The federal government officially embraced risk assessment in 1983 with publication of Risk Assessment in the Federal Government, followed by the use of cost-benefit analysis with President Carter’s Executive Order in 1978 (EO 12044). Despite their long use, there are hints that at least two federal agencies, the FDA and EPA, may be making public health decisions without using these analyses.
The FDA, in its plan called Closer to Zero, is responding to the fact “that Americans want zero toxic elements in the foods eaten by their babies and young children. Recognizing that it is impossible to get to zero for lead, arsenic, cadmium and mercury, the FDA is pushing to get as close to zero exposure as possible.
Meanwhile, the EPA is using an extremely conservative safety analysis for four PFAS synthetic chemicals used in a “broad range of industries since the 1940s.” The PFAS Health Advisory, which is neither enforceable nor a regulatory decision (yet), is based on a decision management tool called “safety analysis.” Safety assessments were developed by the FDA for pre-approving chemicals before they could be sold for food additives (1958) at about the same time that the World Health Organization adopted their own safety assessments for preapproving pesticides (1954).
Unlike risk assessment, safety analyses start with finding the lowest possible level of exposure that either has very little harm, or no harm, and then divides by “uncertainty factors” to find an exposure level that is a hundred or a thousand times lower – where there is “no appreciable risk to human health.” The uncertainty factors are partially scientific, but some are actually arbitrary. The resulting level of risk concern (as opposed to estimating an actual risk) for one of the PFAS chemicals (PFOA) was listed at four parts per quadrillion, which is comparable to one drop of water in 20,000 Olympic-sized pools.
Both getting as close to zero as possible and using a conservative analysis of a safety level are risk management decisions. Both ignore cost-benefit analysis.
That gets to a pretty safe level for PFAS chemicals and for FDA’s chemicals in food so that we might ask the question: Is there anything wrong with that, particularly for children?
Many risk analysts might answer, “Maybe.” Here’s why.
Risk assessments and cost-benefit analyses can be valuable aids to rational decision making for health hazards.
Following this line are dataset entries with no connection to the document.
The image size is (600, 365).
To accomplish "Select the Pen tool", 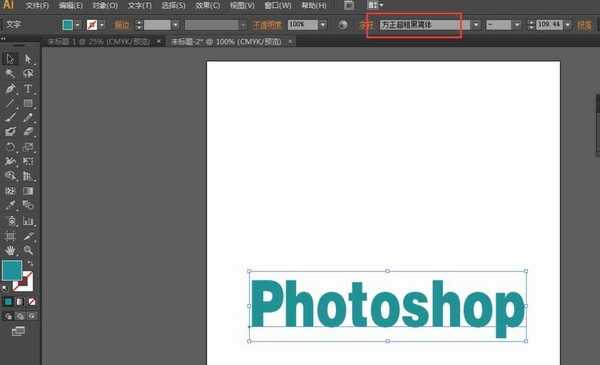I will coord(10,88).
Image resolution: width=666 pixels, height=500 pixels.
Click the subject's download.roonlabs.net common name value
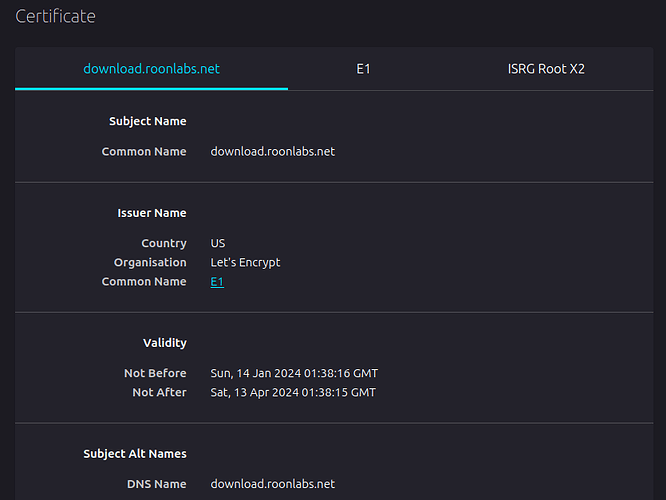(273, 152)
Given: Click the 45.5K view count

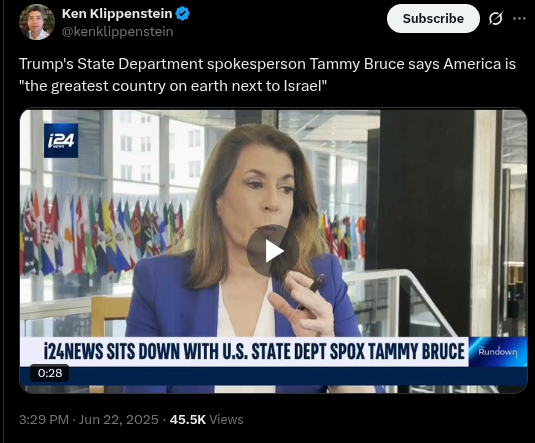Looking at the screenshot, I should [x=188, y=419].
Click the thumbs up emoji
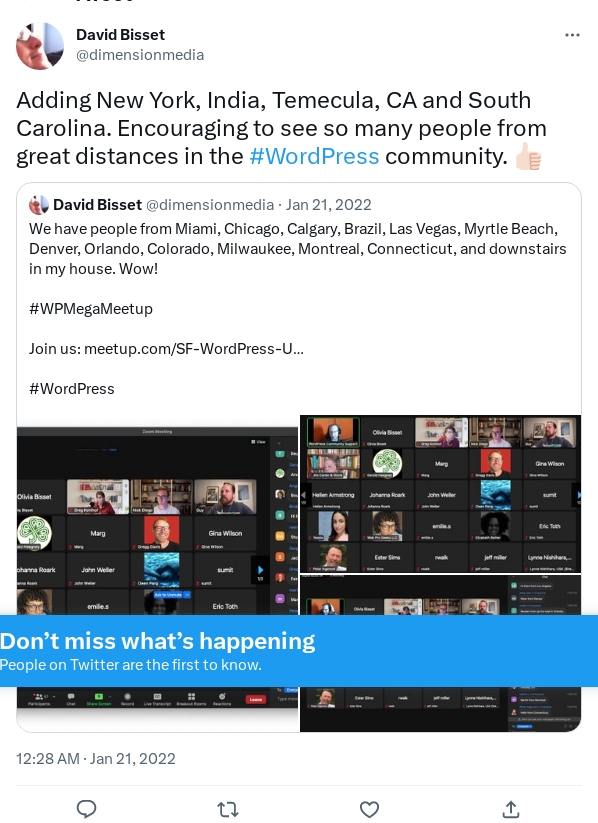The width and height of the screenshot is (598, 823). coord(528,157)
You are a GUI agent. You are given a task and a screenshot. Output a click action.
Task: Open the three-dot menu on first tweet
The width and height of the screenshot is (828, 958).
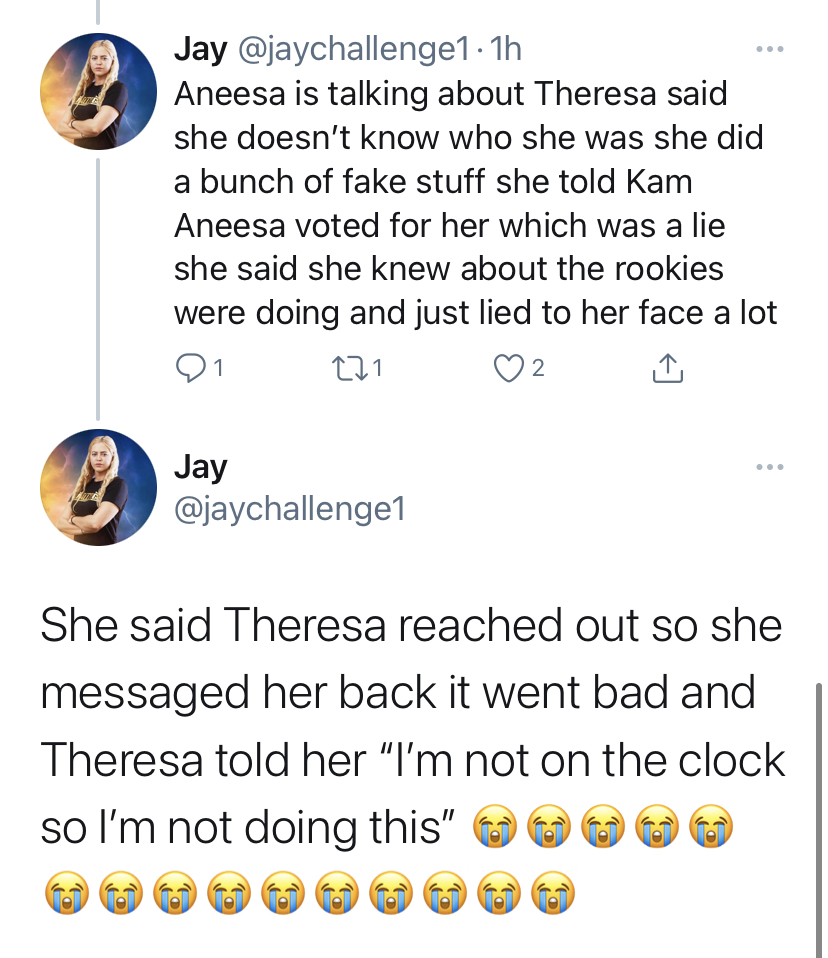(x=769, y=49)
With respect to regulating chemicals, these two analyses answer the questions: 1) At different levels of exposure to these chemicals, what is the risk? and, 2) How much would it cost to lower the exposure to those chemicals, i.e., reduce the risk?
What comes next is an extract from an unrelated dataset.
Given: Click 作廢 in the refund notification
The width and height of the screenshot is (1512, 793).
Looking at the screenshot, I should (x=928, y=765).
Actual risk assessments answer the question, “What is the risk at a certain level of exposure?” Neither FDA’s Closer to Zero, nor EPA’s PFAS safety analysis answers that question.
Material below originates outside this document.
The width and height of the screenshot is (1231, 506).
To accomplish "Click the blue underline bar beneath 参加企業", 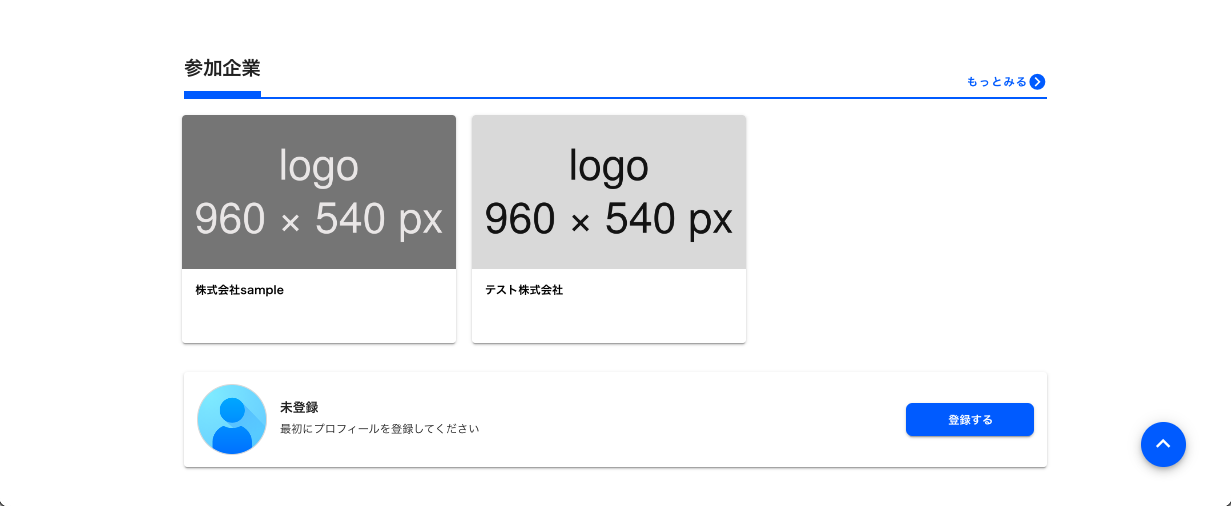I will point(222,95).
A true risk assessment might show that any of these chemicals have a “threshold,” a level below which no harm is likely to occur. The EPA does list thresholds for other chemicals, including criteria pollutants covered under the Clean Air Act, which also includes risks to children. The FDA lists thresholds for packaging chemicals, allergens and other compounds.
There may also be hormetic (beneficial) effects at levels below the threshold of some for the compounds, (e.g., methylmercury, cadmium and PFAS).
The second question is the cost-benefit question: How much will it cost to lower the risks from these chemicals? With nearly two-thirds of the U.S. population drinking water with some level of PFAS, just one county, Orange County, CA, found that the cost of the infrastructure needed to reduce PFAS levels was “at least $1 billion.”
That brings us to the “better safe than sorry” standard that, even for children’s risks, may not be the right one. The economist’s definition of cost is “opportunity cost,” i.e., the missed opportunity to spend those resources elsewhere. Where might the billions or trillions of dollars have been spent to reduce risks to children? The same is true of expenditures to get some chemicals to zero risk. If there is no risk, i.e., the risk is below a threshold for harm, then there is no benefit and the additional funds to reduce risk would be better spent elsewhere.
Some possible expenditures include buying more infant formula or checking to make sure that imported formula is safe. Another possibility is to help children avoid obesity and diabetes, problems that have been growing recently. By the time children reach ages 6 to 11, one in five is obese. Maybe, as the CDC reports, resources should be used to address unintentional injuries or assaults, a leading cause of death in small children.
In fact, given that the benefits to children from lowering exposure to any of the FDA or EPA chemicals may be negligible to non-existent, we would likely be better off addressing more serious concerns for children.